Now, we need to find out the second order derivative.
That is to differentiate $y'$ with respect to $x$. So, we get,
$ \Rightarrow y'' = {e^{mx}}\dfrac{d}{{dx}}\left( {2x + m{x^2}} \right) + \left( {2x + m{x^2}} \right)\dfrac{d}{{dx}}\left( {{e^{mx}}} \right)$
$ \Rightarrow y'' = {e^{mx}}\left( {2 + 2mx} \right) + \left( {2x + m{x^2}} \right)\left( {m{e^{mx}}} \right)$
${e^{mx}}$ is a common term, therefore, we get,
\[ \Rightarrow y'' = {e^{mx}}\left[ {2 + 2mx + 2mx + {m^2}{x^2}} \right]\]
Now, by adding the similar terms and rearranging the equation, we get,
\[ \Rightarrow y'' = {e^{mx}}\left[ {2 + 4mx + {m^2}{x^2}} \right]\]
This is the second order derivative.
Next, we move on to the last step that is finding the third order derivative.
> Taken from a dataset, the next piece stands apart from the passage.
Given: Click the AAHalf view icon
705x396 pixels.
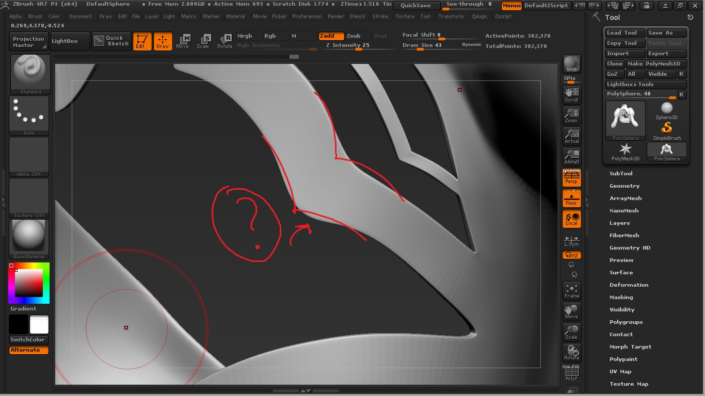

We differentiate $y''$ with respect to $x$
$ \Rightarrow y''' = {e^{mx}}\dfrac{d}{{dx}}\left[ {2 + 4mx + {m^2}{x^2}} \right] + \left[ {2 + 4mx + {m^2}{x^2}} \right]\dfrac{d}{{dx}}\left( {{e^{mx}}} \right)$
Taking $m$ common from all the terms, we get,
$ \Rightarrow y''' = {e^{mx}}\left[ {4m + 2{m^2}x} \right] + \left[ {2 + 4mx + {m^2}{x^2}} \right]\left( {m{e^{mx}}} \right)$
Grouping and rearranging the equations,
$ \Rightarrow y''' = m{e^{mx}}\left[ {4 + 2mx + 2 + 4mx + {m^2}{x^2}} \right]$
Adding the similar terms,
$ \Rightarrow y''' = m{e^{mx}}\left[ {6 + 6mx + {m^2}{x^2}} \right]$
Therefore, the final answer is $y''' = m{e^{mx}}\left[ {6 + 6mx + {m^2}{x^2}} \right]$
Hence the correct answer is option A.

Note:
The question does not mention in words that we need to differentiate thrice, but we need to understand that $\dfrac{{{d^3}y}}{{d{x^3}}}$ means differentiating three times, since the order of the derivative is 3. While differentiating the second and the third time, be very mindful because the terms are more. So, solve it step by step so that there is no confusion.